Your objective: Rewrite the listing lines starting at the line containing "Task: Open the Other Bookmarks folder" and ending after the line containing "This screenshot has height=719, width=1280.", swapping "magnifier" for "magnifying glass" and leaving everything else unchanged. Return only those lines.

Data on locating visible targets
**********

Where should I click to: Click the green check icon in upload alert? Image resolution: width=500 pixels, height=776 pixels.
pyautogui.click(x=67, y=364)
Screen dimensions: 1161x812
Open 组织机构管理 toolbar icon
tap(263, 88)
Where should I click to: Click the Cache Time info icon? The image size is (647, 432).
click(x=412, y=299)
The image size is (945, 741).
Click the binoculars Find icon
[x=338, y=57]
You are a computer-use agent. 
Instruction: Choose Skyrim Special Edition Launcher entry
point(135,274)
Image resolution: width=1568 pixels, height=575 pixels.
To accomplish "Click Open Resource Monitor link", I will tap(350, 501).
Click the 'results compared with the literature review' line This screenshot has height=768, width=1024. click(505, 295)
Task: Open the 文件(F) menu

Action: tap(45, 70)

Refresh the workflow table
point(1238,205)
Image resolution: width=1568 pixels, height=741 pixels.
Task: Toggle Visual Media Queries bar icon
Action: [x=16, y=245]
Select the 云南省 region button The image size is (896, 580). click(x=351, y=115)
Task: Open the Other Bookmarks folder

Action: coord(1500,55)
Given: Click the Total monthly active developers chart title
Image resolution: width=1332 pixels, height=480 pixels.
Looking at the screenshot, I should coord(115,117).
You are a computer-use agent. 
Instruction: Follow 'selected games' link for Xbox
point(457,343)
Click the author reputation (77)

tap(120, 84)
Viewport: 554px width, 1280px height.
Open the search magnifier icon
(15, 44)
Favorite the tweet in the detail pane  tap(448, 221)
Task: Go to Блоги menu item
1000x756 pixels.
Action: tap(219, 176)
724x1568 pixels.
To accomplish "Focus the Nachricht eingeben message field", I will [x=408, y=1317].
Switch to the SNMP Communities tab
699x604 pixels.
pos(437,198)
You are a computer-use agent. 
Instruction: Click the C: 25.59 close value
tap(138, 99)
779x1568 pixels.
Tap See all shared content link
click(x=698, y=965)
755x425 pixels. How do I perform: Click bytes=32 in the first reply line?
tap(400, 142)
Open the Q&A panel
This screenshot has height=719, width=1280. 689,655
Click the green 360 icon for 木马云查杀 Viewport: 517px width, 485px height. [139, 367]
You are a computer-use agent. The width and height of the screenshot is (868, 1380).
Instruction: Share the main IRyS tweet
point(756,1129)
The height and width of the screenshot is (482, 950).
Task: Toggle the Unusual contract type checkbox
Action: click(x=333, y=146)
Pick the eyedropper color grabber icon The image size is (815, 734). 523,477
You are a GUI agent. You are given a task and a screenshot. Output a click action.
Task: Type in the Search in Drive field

**********

Exercise solution:
Task: Open the Other Bookmarks folder

Action: coord(1500,55)
Given: Click the Total monthly active developers chart title
Image resolution: width=1332 pixels, height=480 pixels.
Looking at the screenshot, I should coord(115,117).
You are a computer-use agent. 
Instruction: Follow 'selected games' link for Xbox
point(457,343)
Click the author reputation (77)

tap(120, 84)
Viewport: 554px width, 1280px height.
Open the search magnifying glass icon
(15, 44)
Favorite the tweet in the detail pane  tap(448, 221)
Task: Go to Блоги menu item
1000x756 pixels.
Action: tap(219, 176)
724x1568 pixels.
To accomplish "Focus the Nachricht eingeben message field", I will [x=408, y=1317].
Switch to the SNMP Communities tab
699x604 pixels.
pos(437,198)
You are a computer-use agent. 
Instruction: Click the C: 25.59 close value
tap(138, 99)
779x1568 pixels.
Tap See all shared content link
click(x=698, y=965)
755x425 pixels. How do I perform: Click bytes=32 in the first reply line?
tap(400, 142)
Open the Q&A panel
This screenshot has height=719, width=1280. 689,655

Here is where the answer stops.